2.1) Risulta pacificamente che oggetto della impugnazione è il provvedimento con cui il GIP ha disposto l'acquisizione dei p.v.c. redatti dalla G.d.F..
Tale acquisizione, però, fu disposta già con l'ordinanza del 20.5.2008, come riconosce 10 stesso ricorrente, tant'è che prima con memoria del 22.7.2008 e poi in udienza ne eccepiva la illegittimità. All'udienza del 22.7.2008 il GIP si limitava a confermare (anzi a non revocare) la precedente ordinanza ed a sollecitare la trasmissione della documentazione di cui era stata disposta l'acquisizione. L'ordinanza, avverso la quale vengono mosse le doglianze del ricorrente, è quindi indubitabilmente quella "acquisitiva" del 20.5.2008.
Rispetto alla predetta ordinanza il ricorso proposto in data 28.7.2008 è ampiamente fuori termine.

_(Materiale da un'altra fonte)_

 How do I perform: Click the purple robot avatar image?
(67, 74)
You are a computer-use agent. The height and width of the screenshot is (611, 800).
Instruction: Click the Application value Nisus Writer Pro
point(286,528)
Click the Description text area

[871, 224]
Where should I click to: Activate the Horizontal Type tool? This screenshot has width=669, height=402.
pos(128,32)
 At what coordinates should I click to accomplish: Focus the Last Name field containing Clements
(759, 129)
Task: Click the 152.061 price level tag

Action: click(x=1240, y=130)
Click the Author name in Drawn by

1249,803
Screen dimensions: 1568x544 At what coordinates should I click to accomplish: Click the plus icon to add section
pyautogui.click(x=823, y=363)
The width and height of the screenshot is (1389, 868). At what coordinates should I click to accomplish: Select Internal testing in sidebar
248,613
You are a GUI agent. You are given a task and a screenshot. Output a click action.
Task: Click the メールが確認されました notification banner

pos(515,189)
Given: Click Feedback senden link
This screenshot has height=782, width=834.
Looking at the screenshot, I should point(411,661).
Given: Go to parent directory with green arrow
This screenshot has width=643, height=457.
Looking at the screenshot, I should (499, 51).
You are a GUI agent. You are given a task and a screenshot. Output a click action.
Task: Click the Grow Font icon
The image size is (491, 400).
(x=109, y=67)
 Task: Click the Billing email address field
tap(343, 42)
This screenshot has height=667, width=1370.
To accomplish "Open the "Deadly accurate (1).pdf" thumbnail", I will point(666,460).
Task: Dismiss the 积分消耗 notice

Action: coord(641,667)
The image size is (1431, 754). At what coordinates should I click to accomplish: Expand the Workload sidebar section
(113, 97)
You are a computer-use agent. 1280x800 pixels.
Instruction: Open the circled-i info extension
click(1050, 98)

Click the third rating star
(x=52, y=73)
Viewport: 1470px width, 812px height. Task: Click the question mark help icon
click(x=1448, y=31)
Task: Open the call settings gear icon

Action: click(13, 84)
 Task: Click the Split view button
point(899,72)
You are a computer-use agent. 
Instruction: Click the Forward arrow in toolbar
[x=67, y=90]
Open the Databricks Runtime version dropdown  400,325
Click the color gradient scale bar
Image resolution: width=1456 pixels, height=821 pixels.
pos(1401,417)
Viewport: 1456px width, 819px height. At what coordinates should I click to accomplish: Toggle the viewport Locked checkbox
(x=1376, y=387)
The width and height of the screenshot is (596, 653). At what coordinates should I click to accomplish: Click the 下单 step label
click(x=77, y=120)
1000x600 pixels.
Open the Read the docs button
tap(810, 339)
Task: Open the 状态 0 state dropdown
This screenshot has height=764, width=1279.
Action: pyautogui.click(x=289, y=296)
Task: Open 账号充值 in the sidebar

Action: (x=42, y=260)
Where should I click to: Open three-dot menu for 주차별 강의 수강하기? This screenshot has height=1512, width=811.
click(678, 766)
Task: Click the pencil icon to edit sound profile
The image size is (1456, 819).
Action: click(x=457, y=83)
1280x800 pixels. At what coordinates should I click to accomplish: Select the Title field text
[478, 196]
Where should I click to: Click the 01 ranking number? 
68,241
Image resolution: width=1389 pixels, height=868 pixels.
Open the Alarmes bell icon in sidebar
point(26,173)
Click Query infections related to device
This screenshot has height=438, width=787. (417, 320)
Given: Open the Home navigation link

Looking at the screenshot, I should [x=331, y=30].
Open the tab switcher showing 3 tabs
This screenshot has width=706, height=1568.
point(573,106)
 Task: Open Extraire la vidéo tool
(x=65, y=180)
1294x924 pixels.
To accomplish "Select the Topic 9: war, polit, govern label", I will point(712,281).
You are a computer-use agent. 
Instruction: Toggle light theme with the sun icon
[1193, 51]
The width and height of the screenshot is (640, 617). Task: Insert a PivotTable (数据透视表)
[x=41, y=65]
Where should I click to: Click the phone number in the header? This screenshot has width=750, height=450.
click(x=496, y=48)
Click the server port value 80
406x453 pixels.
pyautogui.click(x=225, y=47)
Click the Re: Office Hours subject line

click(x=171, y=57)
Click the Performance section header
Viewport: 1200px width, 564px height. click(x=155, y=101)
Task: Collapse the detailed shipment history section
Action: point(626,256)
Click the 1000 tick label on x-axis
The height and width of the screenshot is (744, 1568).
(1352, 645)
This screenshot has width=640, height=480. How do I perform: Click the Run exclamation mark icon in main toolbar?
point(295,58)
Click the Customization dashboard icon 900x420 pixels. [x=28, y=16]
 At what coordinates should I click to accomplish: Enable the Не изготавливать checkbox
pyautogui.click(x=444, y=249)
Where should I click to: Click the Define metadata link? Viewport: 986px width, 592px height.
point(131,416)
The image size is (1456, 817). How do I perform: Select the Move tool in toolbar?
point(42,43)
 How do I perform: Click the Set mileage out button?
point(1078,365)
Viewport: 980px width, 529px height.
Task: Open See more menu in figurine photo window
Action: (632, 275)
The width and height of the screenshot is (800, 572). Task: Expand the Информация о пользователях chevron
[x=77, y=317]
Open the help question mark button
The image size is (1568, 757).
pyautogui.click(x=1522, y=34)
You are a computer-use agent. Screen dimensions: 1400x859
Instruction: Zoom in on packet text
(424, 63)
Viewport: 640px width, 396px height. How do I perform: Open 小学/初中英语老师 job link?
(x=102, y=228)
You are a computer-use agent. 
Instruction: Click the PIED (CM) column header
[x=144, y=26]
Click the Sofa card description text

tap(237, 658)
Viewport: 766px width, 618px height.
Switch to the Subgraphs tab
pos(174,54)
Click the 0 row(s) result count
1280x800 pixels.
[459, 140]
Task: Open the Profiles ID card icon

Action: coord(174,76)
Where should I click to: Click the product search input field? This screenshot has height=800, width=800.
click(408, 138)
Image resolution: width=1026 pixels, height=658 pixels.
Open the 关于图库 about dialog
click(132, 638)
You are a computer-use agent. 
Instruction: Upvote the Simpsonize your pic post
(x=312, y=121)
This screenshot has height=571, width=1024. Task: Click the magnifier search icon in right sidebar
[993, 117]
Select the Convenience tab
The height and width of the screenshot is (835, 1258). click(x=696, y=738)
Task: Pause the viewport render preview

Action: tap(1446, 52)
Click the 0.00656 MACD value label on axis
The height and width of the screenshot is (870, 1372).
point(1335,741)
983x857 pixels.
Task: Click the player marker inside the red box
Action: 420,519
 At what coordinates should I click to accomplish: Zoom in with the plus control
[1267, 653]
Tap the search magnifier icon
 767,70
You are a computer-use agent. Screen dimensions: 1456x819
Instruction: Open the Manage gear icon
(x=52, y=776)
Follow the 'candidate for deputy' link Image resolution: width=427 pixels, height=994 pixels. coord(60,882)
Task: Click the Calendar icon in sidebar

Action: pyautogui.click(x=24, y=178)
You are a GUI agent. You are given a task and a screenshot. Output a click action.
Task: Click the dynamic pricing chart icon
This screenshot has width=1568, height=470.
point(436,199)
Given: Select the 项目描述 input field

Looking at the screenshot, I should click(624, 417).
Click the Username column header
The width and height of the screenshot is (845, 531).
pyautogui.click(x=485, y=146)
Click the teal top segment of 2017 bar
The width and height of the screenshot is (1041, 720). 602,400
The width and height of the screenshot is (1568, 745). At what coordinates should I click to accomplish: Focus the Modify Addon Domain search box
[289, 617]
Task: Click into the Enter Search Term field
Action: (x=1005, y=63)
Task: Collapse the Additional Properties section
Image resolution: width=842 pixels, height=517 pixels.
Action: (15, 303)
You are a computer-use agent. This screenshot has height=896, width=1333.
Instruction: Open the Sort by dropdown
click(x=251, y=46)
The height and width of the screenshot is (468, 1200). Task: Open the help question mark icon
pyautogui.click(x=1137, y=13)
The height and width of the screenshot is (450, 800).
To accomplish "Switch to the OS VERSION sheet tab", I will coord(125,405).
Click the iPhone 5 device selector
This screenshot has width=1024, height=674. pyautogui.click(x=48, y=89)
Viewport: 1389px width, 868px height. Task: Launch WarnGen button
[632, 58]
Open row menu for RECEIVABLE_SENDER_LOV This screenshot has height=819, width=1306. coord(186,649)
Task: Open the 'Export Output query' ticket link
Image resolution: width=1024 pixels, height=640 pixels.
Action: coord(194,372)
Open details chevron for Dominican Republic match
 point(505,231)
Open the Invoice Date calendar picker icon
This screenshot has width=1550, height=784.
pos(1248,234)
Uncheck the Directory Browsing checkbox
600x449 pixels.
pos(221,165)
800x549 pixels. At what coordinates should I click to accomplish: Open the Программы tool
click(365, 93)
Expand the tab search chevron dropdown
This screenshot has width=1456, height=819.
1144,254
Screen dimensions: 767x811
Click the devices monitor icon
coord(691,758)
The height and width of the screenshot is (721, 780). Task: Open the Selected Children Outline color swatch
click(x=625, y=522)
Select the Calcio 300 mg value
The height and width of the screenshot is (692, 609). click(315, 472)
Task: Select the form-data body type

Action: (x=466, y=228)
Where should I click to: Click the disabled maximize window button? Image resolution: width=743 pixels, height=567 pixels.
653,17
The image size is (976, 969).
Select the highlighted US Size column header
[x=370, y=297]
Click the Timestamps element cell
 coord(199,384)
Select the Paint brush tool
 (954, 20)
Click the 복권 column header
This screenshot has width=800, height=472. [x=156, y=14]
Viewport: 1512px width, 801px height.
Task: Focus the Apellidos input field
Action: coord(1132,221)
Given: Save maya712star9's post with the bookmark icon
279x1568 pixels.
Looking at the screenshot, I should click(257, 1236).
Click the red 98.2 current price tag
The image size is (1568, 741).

Il termine per proporre impugnazione era, a norma dell'art. 585 c.p.p., comma 1, lett. a), di giorni quindici, decorrenti dalla lettura del provvedimento in udienza (art. 585 c.p.p., comma 2 lett. b)).
Il termine di giorni 15 per proporre impugnazione, scadeva, pertanto, il 4.6.2008.
2.2) Peraltro l'ordinanza del GIP non può certamente essere qualificata come abnorme. Secondo la giurisprudenza di questa Corte è affetto da abnormità non solo il provvedimento che, per la singolarità e stranezza del contenuto, risulti avulso dall'intero ordinamento processuale, ma anche quello che, pur essendo in astratto manifestazione di legittimo potere, si esplichi al di fuori dei casi consentiti e delle ipotesi previste.
L'abnormità dell'atto può, quindi, riguardare tanto il profilo strutturale, allorché l'atto medesimo, per la sua singolarità, si ponga al di fuori del sistema organico della legge processuale, quanto il profilo funzionale, quando esso, pur non estraneo al sistema normativo, determini la stasi del procedimento o l'impossibilità di proseguirlo (cfr. Cass. sez. un. 10.12.1997 n. 17 - Di Battista.
Avendo il GIP, a norma dell'art. 441 c.p.p., comma 5, il potere di disporre l'integrazione probatoria quando ritenga di non poter decidere allo stato degli atti, l'ordinanza impugnata non è abnorme nè sotto il profilo strutturale ne' sotto quello funzionale. Trattasi, quindi, di un'ordinanza istruttoria che (quanto al contenuto) va, eventualmente, impugnata unitamente alla sentenza. 2.3) Il ricorso deve quindi essere dichiarato inammissibile, con condanna del ricorrente al pagamento delle spese processuali e, in mancanza di elementi atti ad escludere la colpa nella determinazione della causa di inammissibilità, al versamento alla cassa delle ammende della somma che pare congruo determinare in Euro 1.000,00 ai sensi dell'art. 616 c.p.p..
P.Q.M.
Dichiara inammissibile il ricorso e condanna il ricorrente al pagamento delle spese processuali, nonché al versamento alla Cassa delle Ammende della somma di Euro 1.000,00.
Così deciso in Roma, il 4 giugno 2009.